[start of READING TEXT]
Missouri Attorney General's Office October 24,2011

A. Background on the Attorney General's Involvement in Capital Cases 1. How does the Attorney General 1s Office become involved in capital cases at the trial

level?

The Attorney General's Office becomes involved in a criminal case (capital or non-capital) at the trial level in one of two ways. First, the Attorney General may be directed by the Governor to provide assistance to a local county prosecuting attorney pursuant to Section 27.030, RSMo. This statute provides: "When directed by the governor, the attorney general, or one of his assistants, shall aid any prosecuting or circuit attorney in the discharge of their respective duties in the trial courts and in examinations before grand juries, and when so directed by the trial court, he may sign indictments in lieu of the prosecuting attorney." Traditionally, a local prosecuting attorney will make a request in writing to the Governor requesting the assistance of the Attorney General. Second, a county prosecuting attorney might either recuse herself or be disqualified by the trial court due to a conflict of interest and a circuit or associate circuit judge may then appoint the Attorney General to serve as special prosecutor. See Section 56.110 RSMo. Upon either a directive from the Governor or upon order of a Circuit Judge, the Attorney General may then formally enter the case. 2. At what stage of the proceedings does the Attorney General1s Office usually become involved in the capital case?
[end of READING TEXT]
■ **EXERCISE**: According to the Missouri Attorney General's Office text on capital cases, which statute allows the Governor to direct the Attorney General to assist a local county prosecuting attorney?
[start of COLLECTED MATERIAL]
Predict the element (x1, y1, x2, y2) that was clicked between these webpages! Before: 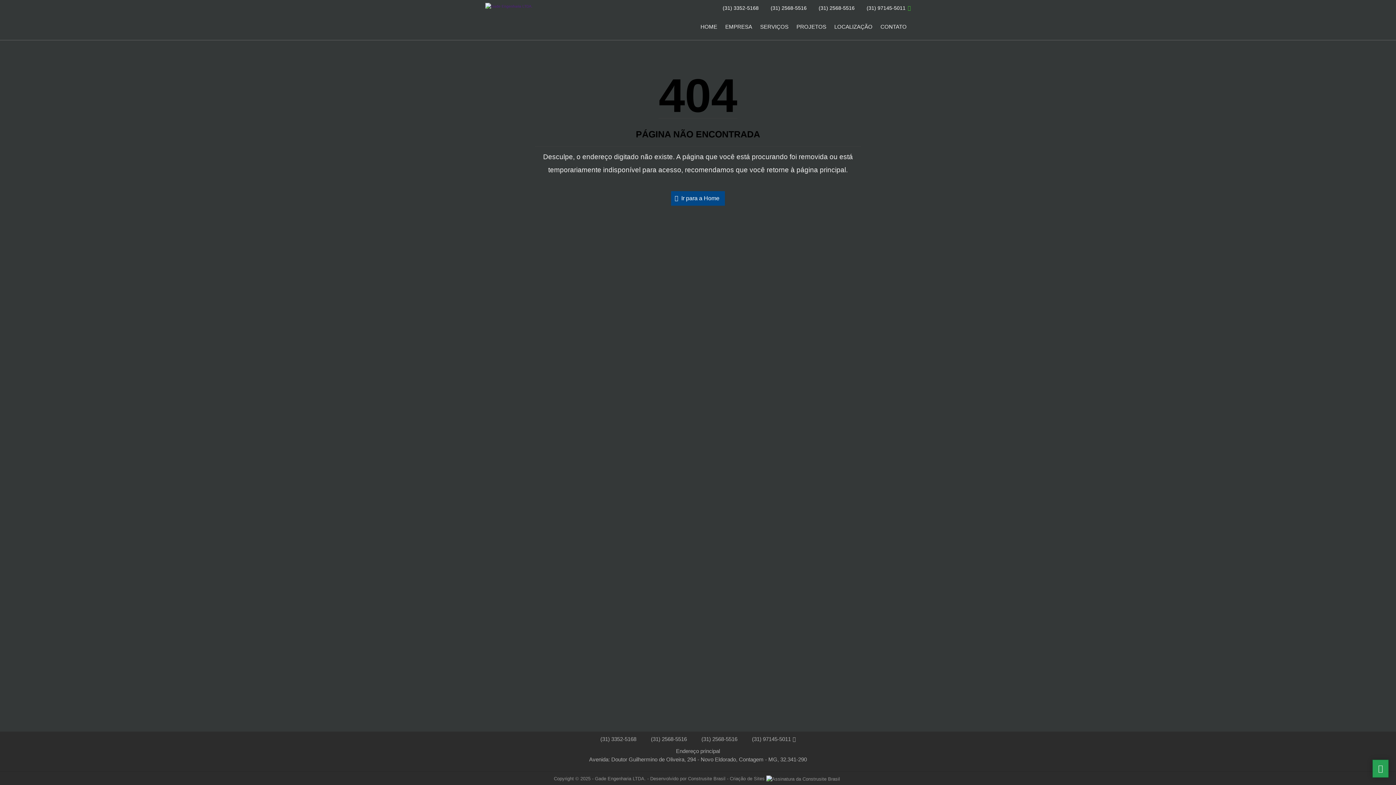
[end of COLLECTED MATERIAL]
■ **WRITTEN ANSWER**: Section 27.030, RSMo.